•1•

247 22 2
                                    

Di ruangan penuh tumpukan berkas ada seseorang yang tidak mengalihkan tatapan dari dokumen yang berada di tangannya. Seolah terpaku dengan isi tulisan tersebut. Sesak memenuhi hatinya, kala ia mengerti arti tulisan di dokumen itu.

Di genggam kertas itu hingga remuk dan di tarik sampai robek dan terlepas dari map hitam yang melindungi berkas itu.

Di bawanya kertas itu, berjalan menuruni anak tangga. Emosi yang menyelimuti membuat kertas remuk tertutup oleh tangan.

Sesampai di meja makan, terdengar dua orang saling tertawa. Sahut menyahut pembicaraan romantis klise.

"Bohong . . . !!"

"Kalian semua pembohong . . . !!" Teriak frustasi Chan.

Kedua orang itu terkejut mendengar jeritan sang anak.

"Chan !! Jaga sikap kamu !!" Sang ayah memperingatkan.

"Sayang. . . Jangan di marahi Chan. Biar aku yang bicara sama Chan." Ibu mencoba melerai.

Ibunya mendekati sang anak yang sudah di selimuti kabut emosi "Chan, kamu kenapa nak ?" Tanya sang ibu lembut mendayu sambil mengelus pundak sang anak.

Chan melirik tajam sang ibu di sampingnya. Membuat elusan lembut di pundak berhenti.

Chan membuka lembaran kertas yang sudah remuk dan perlihatkan kedua orang tuanya. Ekspresi terkejut tercetak jelas di wajah ayah dan ibu.

"Dari mana kamu dapat itu ?" Sang ayah merebut kertas itu dan mencoba menyembunyikan di saku celana.

"Bukan menjelaskan, tapi malah bertanya. Aku butuh PENJELASAN !! AKTA CERAI ITU BAHKAN SUDAH DUA TAHUN YANG LALU !!? KENAPA KALIAN BERTINDAK SEOLAH-OLAH TIDAK ADA YANG TERJADI !!? HAH !!? KALIAN BOHONG !! KALIAN PIKIR BISA NUTUPIN ITU SELAMANYA !!?" Emosi Chan tumpah tidak tertahankan lagi.

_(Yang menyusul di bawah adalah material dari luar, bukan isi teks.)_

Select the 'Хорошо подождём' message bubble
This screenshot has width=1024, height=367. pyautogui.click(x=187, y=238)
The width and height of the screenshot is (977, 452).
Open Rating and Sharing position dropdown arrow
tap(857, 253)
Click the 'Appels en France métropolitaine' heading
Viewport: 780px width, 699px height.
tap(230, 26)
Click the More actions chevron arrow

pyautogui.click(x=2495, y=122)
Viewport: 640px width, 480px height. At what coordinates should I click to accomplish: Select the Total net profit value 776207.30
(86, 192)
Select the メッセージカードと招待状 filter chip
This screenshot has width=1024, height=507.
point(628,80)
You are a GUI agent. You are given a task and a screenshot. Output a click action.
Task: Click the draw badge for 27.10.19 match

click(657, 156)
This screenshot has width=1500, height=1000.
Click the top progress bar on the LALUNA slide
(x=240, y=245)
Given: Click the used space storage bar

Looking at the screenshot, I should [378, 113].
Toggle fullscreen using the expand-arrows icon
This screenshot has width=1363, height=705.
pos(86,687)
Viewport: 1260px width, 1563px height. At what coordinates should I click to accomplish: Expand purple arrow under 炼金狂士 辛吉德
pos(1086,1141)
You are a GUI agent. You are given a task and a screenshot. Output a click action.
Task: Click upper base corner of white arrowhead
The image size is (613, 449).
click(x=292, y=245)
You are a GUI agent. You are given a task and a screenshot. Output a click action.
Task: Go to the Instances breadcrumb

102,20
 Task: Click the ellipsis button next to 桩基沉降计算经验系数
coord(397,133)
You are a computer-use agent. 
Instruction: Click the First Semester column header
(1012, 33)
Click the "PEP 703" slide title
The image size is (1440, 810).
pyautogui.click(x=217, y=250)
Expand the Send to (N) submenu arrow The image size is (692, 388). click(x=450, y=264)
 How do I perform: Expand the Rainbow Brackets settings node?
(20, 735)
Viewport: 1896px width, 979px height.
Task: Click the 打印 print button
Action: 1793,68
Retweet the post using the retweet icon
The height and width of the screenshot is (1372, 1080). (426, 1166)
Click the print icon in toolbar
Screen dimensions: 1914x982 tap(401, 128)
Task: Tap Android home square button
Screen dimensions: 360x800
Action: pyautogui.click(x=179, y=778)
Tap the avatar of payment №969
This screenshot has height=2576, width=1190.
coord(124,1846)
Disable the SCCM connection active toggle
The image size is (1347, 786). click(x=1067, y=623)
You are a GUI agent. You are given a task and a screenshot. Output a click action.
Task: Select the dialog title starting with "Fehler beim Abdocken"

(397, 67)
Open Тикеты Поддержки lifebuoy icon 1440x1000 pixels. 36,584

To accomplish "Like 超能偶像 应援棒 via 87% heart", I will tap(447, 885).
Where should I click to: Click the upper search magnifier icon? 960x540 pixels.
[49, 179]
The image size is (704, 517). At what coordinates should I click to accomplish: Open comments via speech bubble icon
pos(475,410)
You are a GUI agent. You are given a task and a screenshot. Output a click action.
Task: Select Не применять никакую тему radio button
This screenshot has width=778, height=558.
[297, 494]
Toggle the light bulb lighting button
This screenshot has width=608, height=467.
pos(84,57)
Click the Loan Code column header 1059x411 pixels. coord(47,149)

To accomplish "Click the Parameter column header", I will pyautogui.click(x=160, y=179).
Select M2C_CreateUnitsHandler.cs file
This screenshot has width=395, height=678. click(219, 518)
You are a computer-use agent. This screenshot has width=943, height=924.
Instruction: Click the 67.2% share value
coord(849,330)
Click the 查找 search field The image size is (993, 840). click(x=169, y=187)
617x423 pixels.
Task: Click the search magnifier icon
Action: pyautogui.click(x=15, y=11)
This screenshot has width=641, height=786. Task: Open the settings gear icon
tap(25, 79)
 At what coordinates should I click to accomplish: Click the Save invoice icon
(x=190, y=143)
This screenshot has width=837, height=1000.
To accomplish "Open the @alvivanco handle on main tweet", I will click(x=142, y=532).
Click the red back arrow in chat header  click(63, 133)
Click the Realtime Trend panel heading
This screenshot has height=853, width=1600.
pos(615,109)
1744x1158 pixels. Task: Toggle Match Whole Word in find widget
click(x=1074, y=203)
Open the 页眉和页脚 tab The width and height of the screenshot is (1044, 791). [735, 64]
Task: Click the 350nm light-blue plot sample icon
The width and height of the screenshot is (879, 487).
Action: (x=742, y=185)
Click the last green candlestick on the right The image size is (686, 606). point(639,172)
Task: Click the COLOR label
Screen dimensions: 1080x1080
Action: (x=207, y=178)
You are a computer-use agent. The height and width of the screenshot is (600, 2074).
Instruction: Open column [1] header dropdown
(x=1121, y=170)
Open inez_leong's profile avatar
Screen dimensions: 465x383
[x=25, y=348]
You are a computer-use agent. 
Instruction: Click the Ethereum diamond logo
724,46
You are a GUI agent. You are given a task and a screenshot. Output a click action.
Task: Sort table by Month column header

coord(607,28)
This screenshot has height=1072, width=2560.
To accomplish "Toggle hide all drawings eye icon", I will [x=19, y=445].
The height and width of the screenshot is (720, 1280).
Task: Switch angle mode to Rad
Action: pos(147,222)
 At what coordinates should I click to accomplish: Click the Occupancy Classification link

Berteriak bagai orang kesetanan.

"Nak. . . Maafkan ibu ya. Kami gak bermaksud membohongimu. Susah mencari waktu yang tepat untuk membicarakan itu."

"Cih. Berarti akta itu benar ya. Dua tahun kalian bohong. Luar biasa akting kalian." Chan bertepuk tangan sangat keras. Membuat kedua orang tuanya merunduk malu.

"Sekarang kalian gak perlu akting lagi. Lakukan apa yang ingin kalian lakukan. Silahkan. . . Gak guna juga aku sebagai anak mempertahankan kalian."

"Chan. Ayo ikut ayah. Kamu bisa jadi perwaris perusahaan besar. Jadi CEO mengantikan ayah."

"Nak. . . Ikut ibu saja ya. Tenang saja, segala kebutuhanmu akan tercukupi. Ibu janji."

Chan memejamkan mata menutup kedua telinga dan menggelengkan kepala sekuat-kuatnya. Tidak pernah menyangka keluargannya hancur. Pernikahan berumur belasan tahun harus kandas. Ia tidak pernah sekalipun melihat kedua orang tuanya beradu mulut, bahkan tidak pernah sekalipun.

Entah atas dasar apa keduanya memutuskan untuk bercerai.

"Chan"

"Nak"

Chan membuka mata "Aku gak ikut sama siapapun."

"Chan !! Kamu gak bisa gitu. Kamu perwaris satu-satunya. Lebih baik ikut ayah. Ayo kita buat kenangan bersama."

"Nak. Kamu bakal kesepian kalo sendirian."

"CUKUP !! silahkan keluar. Aku muak dengarnya. KELUAR !!" Chan berjalan meninggalkan mereka yang terdiam. Masuk ke dalam kamar, membanting pintu hingga dinding bergetar.

Chan menangis, berteriak, sakit luar biasa. Ternyata kesibukan mereka hanya bohong. Jarang pulang, hanya bohong. Semua keharmonisan itu. . . . . . . Bohong.